Победивший дракона - Райнер Мария Рильке
– Palazzo Franchetti[211], – осенило его.
– Di Са Doro[212], – вспомнил я.
– Рыбный рынок!
– Palazzo Vendramin[213]…
– …где Рихард Вагнер, – быстро вставил он, как образованный немец.
Я кивнул:
– А Ponte[214], помните?
Он улыбнулся, ориентируясь:
– Разумеется, и музей, и академию, да и как забыть, где сам Тициан…
Герр Баум себя экзаменовал и весьма строго. Я вознамерился вознаградить его одной историей. И начал просто:
– Если проехать под Ponte di Rialto[215] мимо Fondaci de Turchi[216] и Рыбного рынка и сказать гондольеру: «Направо!» – то он, удивившись, посмотрит на вас и, скорее всего, переспросит: «Dove?»[217]
Но надо настоять на своем и следовать направо, а на одном из маленьких грязных каналов подняться наверх, поторговаться с гондольером и, пристыдив его, идти по тесным переулкам и черным от дыма переходам на пустую широкую площадь. И все это по одной простой причине: там происходит моя история.

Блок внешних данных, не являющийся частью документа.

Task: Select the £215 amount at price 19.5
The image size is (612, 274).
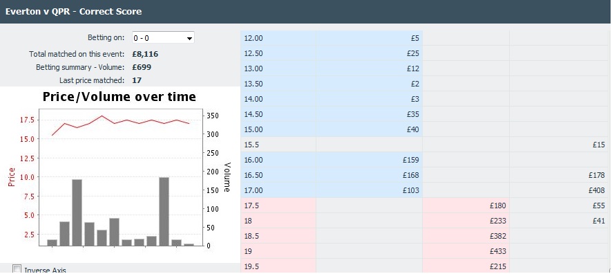Action: pyautogui.click(x=497, y=266)
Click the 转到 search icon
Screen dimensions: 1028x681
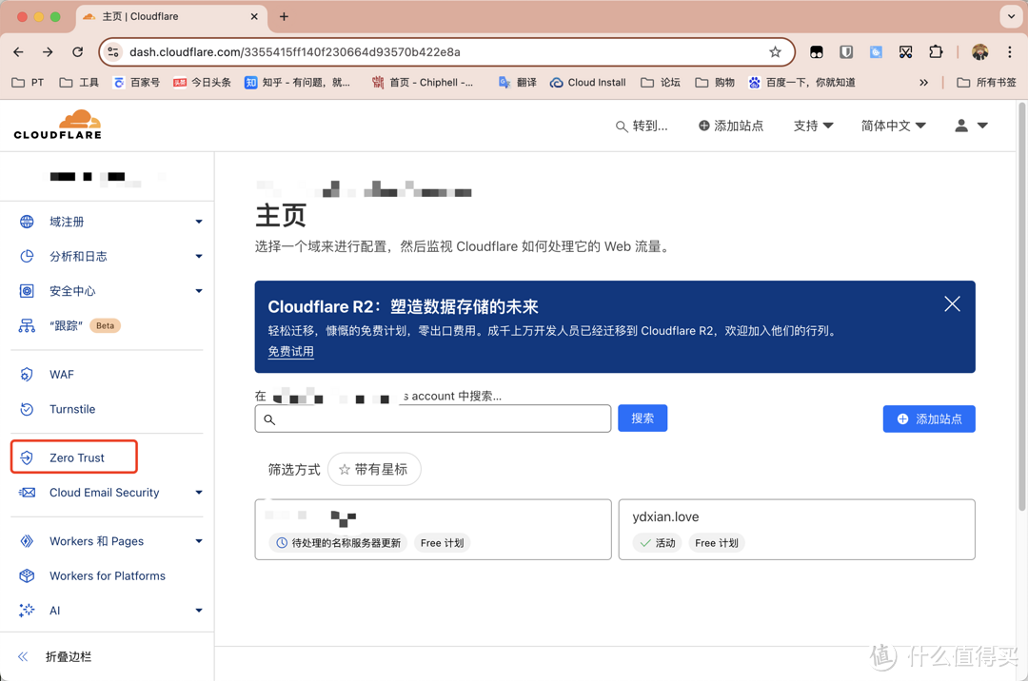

Герр Баум мягко прикоснулся к моей руке:
– Простите, какая история?
Его маленькие глаза боязливо забегали туда-сюда.
Я успокоил его:
– Просто история, уважаемый герр Баум, не стоит ее как-нибудь называть. Я даже не могу сказать, когда все произошло. Может быть, при доже Альвизе Мочениго IV[218], но, возможно, раньше или позднее. Картины Карпаччо[219], если вы присматривались, написаны как бы на пурпурном бархате, повсюду пробивается нечто теплое, как сквозь лесные заросли, а вокруг смягченных бликов, прислушиваясь, теснятся тени. Джорджоне[220] писал по матовому старому золоту, Тициан[221] – на черном атласе, но во времена, о которых я говорю, любили светлые картины на белом шелке, а имя, которое на разные лады обыгрывали, прекрасные губы возносили к солнцу и ловили прелестные ушки, когда оно трепетно падало в них, – это имя Джованни Баттиста Тьеполо[222].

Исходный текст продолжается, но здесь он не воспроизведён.